Chaos Echoes - Duo Experience / Spectral Affinities


 Date de sortie : 28 septembre 2013 | Autoproduction

On avait déjà évoqué Chaos Echoes dans ces pages à la faveur de leur premier EP/LP (difficile de savoir s'il s'agit de l'un ou l'autre), le formidable Tone Of Things To Come. Un amalgame death/black complètement noir et très expérimental dans sa façon de faire valser les stéréotypes et d’adjoindre à son squelette heavy une multitude d’accents venus d’ailleurs. On sentait bien, à son écoute, que l’on tenait-là un groupe singulier, à part, extrêmement technique mais utilisant cette dernière à des fins toutes personnelles et donc jamais démonstratives. À ce moment-là, Chaos Echoes, c’était quatre membres, deux frères et deux amis. Aujourd’hui, pour cet enregistrement, le groupe est à moitié amputé et ne garde que les deux frères Uibo. Respectivement (et pour faire court étant donné qu'ils ne se cantonnent pas qu'à leur instrument) guitariste (Kalevi) et batteur (Ilmar), d’où le Duo du titre. Dans un registre bien éloigné du black/death de Tone Of Thing To Come. Ça, c’est pour l'Experience. Et le résultat est tout aussi phénoménal que leur EP inaugural. Spectral Affinities est un travail préparatoire aux performances données au Kill-Town Deathfest à Copenhague en 2012. Et il ne s’agit que d’une démo. Ce qui démontre le niveau car beaucoup seraient près à se damner pour sonner comme cela. Cinq titres, de trois à dix minutes, pas de voix, que des instruments, de l’improvisation mais pas que. Introspectif – un rythme général à peine plus élevé que l’immobilité – des larsens, une batterie flexible et carrée, des cymbales qui entaillent profondément l’espace, des drones inquiets et des grondements sourds. De l’abstrait mais que l’on s’approprie sans peine. Le disque capture dès les premières secondes et ne relâche son étreinte qu’à la toute fin. Bref, en d’autres termes, une belle claque.
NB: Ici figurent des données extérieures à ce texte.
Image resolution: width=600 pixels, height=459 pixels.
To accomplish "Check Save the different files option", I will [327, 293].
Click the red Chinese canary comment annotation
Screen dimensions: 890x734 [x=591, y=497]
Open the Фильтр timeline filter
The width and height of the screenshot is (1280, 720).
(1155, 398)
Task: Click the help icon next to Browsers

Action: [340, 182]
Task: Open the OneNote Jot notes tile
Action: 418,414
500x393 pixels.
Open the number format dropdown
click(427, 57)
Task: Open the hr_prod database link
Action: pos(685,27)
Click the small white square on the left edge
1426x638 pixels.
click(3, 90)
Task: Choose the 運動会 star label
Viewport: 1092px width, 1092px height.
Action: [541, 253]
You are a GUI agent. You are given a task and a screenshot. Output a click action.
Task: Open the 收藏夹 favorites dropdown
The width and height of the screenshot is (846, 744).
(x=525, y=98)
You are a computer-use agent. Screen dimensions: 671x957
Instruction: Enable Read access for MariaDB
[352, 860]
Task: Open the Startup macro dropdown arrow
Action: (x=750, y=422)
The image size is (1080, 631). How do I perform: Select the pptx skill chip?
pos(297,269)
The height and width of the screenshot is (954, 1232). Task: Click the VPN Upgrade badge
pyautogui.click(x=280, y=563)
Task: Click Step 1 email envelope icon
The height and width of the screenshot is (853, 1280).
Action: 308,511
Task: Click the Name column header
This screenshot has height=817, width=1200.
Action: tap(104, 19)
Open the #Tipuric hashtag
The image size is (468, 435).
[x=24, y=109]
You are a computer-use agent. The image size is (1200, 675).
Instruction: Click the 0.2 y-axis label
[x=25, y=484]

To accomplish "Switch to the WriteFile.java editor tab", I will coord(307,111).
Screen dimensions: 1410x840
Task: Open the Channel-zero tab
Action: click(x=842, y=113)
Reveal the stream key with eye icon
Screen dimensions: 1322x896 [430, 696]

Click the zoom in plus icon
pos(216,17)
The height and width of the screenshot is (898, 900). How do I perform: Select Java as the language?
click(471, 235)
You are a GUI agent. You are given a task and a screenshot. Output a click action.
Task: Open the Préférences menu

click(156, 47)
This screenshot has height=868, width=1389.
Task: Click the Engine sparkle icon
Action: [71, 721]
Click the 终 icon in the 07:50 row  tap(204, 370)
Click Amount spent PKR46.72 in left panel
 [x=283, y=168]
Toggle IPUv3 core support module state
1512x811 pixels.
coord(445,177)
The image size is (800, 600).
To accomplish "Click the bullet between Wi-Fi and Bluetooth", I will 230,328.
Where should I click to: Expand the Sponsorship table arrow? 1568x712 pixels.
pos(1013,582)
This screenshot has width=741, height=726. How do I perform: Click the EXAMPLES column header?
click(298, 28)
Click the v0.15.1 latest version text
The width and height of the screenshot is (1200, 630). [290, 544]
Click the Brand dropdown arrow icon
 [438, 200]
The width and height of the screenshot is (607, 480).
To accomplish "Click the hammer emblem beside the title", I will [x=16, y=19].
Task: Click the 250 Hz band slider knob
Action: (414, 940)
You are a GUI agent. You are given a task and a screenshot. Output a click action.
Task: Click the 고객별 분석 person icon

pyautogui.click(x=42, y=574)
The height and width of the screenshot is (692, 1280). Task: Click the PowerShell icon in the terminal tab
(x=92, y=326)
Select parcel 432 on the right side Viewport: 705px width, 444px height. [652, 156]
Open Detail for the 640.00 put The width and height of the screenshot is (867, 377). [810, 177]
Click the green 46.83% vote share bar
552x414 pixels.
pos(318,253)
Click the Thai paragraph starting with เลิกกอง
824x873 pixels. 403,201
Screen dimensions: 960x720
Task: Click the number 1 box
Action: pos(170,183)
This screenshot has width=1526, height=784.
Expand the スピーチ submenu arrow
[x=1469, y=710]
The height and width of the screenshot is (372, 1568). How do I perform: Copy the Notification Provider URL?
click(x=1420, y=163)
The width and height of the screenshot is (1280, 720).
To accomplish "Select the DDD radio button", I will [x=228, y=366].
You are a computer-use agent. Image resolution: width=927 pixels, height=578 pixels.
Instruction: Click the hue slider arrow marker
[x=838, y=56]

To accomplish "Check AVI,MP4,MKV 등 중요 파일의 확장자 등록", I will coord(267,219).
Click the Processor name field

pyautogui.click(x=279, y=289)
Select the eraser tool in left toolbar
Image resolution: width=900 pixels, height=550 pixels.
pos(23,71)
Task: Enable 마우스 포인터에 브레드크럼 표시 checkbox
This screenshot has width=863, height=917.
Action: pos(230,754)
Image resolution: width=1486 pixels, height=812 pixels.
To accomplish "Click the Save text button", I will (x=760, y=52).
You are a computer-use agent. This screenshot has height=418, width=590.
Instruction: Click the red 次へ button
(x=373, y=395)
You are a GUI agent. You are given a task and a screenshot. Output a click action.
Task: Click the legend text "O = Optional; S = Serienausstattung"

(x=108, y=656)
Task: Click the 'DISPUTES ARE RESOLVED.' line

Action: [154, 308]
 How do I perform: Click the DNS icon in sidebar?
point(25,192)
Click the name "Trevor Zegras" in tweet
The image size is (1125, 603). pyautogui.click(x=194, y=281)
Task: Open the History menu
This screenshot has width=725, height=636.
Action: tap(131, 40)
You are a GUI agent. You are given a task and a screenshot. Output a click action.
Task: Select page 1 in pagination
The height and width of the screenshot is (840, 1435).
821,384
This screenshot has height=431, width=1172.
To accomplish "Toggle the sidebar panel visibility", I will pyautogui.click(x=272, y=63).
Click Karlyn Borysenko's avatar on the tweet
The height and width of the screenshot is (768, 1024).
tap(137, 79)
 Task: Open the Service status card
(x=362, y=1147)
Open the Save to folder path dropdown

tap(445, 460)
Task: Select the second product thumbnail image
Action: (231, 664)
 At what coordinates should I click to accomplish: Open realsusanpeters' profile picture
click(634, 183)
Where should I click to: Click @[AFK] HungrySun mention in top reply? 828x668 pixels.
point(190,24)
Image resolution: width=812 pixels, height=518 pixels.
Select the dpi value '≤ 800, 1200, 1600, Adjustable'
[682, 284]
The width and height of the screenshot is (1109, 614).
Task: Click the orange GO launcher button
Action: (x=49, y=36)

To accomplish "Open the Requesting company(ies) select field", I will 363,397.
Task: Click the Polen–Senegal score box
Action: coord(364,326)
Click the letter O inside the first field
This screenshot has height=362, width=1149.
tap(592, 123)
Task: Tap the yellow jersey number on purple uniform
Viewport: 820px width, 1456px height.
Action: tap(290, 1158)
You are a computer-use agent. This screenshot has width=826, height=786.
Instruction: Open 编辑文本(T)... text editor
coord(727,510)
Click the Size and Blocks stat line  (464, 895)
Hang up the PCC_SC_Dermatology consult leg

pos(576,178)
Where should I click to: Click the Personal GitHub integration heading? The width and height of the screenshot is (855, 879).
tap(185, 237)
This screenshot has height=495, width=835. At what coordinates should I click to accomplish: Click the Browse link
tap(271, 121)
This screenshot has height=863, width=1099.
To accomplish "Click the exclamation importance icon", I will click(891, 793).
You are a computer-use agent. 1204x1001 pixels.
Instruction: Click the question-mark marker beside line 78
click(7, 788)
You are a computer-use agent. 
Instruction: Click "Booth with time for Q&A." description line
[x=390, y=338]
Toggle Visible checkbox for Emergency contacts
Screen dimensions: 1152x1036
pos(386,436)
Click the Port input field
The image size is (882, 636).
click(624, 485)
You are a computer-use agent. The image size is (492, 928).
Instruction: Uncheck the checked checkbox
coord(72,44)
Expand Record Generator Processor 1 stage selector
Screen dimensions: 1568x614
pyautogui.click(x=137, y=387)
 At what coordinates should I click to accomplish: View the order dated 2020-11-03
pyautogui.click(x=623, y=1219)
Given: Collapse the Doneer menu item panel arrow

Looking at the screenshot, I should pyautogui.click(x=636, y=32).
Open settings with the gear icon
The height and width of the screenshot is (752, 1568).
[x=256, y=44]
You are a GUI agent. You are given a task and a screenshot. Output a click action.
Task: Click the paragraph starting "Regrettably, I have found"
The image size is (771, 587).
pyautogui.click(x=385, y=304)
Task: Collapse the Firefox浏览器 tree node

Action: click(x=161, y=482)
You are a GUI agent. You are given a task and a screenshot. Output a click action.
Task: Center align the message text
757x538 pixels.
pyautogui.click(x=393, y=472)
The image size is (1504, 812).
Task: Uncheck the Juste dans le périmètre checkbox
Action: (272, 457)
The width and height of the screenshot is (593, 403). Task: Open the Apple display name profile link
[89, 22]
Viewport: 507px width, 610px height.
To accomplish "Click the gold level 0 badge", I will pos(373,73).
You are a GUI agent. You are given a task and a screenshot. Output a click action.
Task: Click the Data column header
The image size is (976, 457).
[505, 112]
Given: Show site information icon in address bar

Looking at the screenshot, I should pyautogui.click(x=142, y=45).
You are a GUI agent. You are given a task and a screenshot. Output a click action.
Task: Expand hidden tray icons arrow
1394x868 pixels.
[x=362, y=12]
D’autant plus belle qu’on ne s’y attendait pas. Enfin, un peu quand même au regard des performances solitaires de Kalevi Uibo même si ce Duo Experience/Spectral Affinities représente encore une facette différente de son talent. La grande différence étant qu’ici, il avance accompagné et que l’apport d’Ilmar est loin d’être négligeable. Là aussi, du talent et le travail sur le rythme est impressionnant. À l’image du très percussif final de The Elders bien que l’on n’y entende paradoxalement aucune percussion. C’est bien un duo, chacun épaulant l’autre, aucun ne tirant la couverture à lui et allant ensemble là où leur inspiration souhaite les mener. On aura bien du mal à catégoriser, à étiqueter comme on avait déjà eu bien du mal pour Tone Of Things To Come : Spectral Affinities est une expérience sonore parfaitement résumée par son titre. Une musique spectrale mais pas ectoplasmique, un réel fond, une vraie profondeur pour lesquelles ont ressent évidemment quelques affinités. Une sorte de psychédélisme contemporain, froid et sec, un drone écorché et sans gras où ne subsisteraient que les nerfs, une ambient quelque peu ésotérique pour laquelle on n’a peut-être pas tous les codes – il faudrait être dans leur cerveau pour cela – mais dont on saisit les intentions. Explorer, se faire plaisir aussi et aller là où les instruments les portent. Pas si éloigné en cela du free jazz dans cette volonté d’exploser les stéréotypes, de dépasser les limites même si, probablement, il s’agit ici de celles du métal. Et puis, doté d’un éventail de techniques allant des musiques anciennes aux expérimentations contemporaines, du jazz au death metal, le duo touche-à-tout peut bien choisir d’aller où il veut, il ira toujours quelque part et rarement nulle part.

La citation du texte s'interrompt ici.